◆ **WHAT THE EXERCISE ASKS**:
Please return the listing below word for word, minus its pictures.

◆ **MATERIAL SUPPLIED**:
* * * *
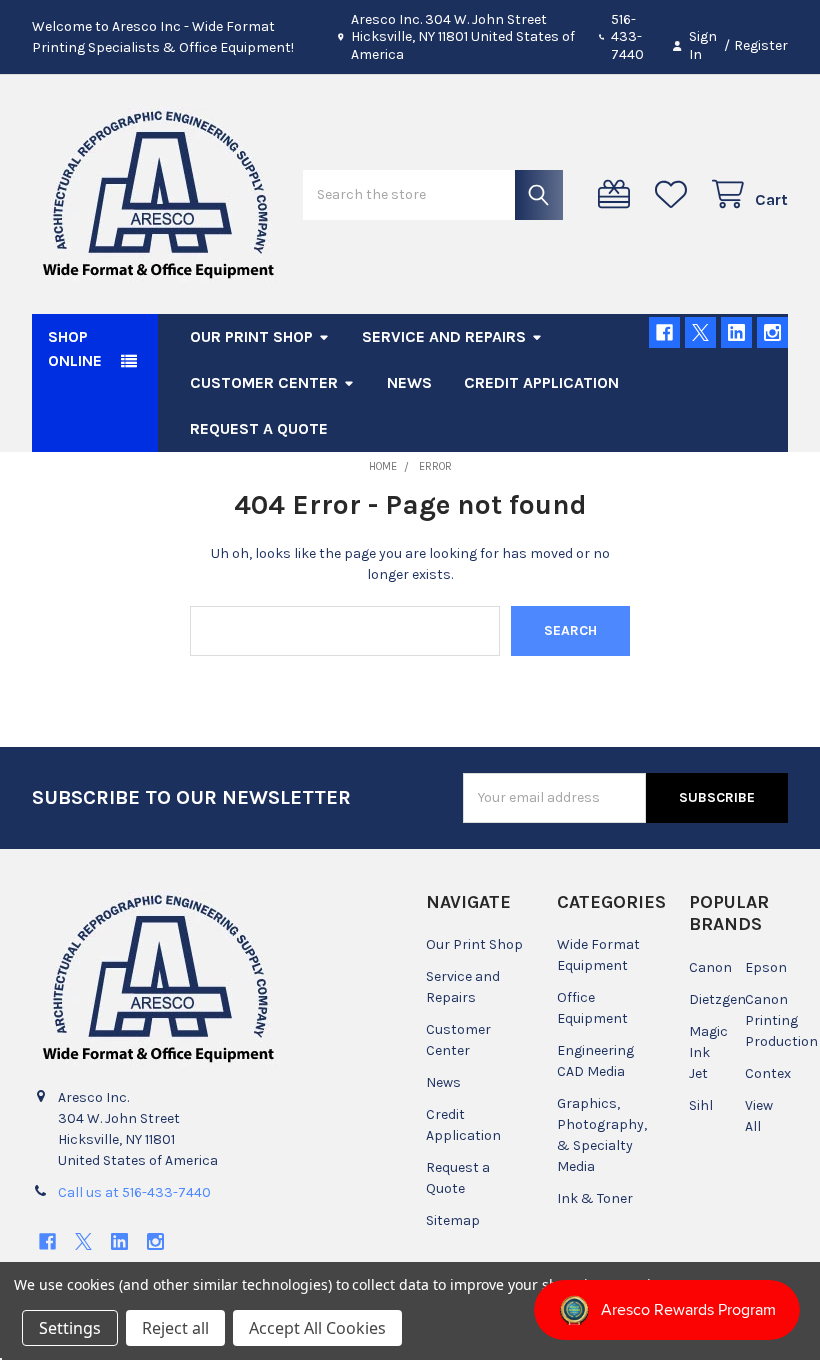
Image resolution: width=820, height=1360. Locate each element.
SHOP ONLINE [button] (75, 348)
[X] (700, 332)
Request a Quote (259, 428)
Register (761, 45)
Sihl (701, 1105)
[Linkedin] (736, 332)
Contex (768, 1073)
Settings (70, 1328)
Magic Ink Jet (708, 1052)
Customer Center (264, 382)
* * * *
◆ **PROBLEM SOLUTION**:
Image resolution: width=820, height=1360. Locate each element.
SHOP ONLINE [button] (75, 348)
[X] (700, 332)
Request a Quote (259, 428)
Register (761, 45)
Sihl (701, 1105)
[Linkedin] (736, 332)
Contex (768, 1073)
Settings (70, 1328)
Magic Ink Jet (708, 1052)
Customer Center (264, 382)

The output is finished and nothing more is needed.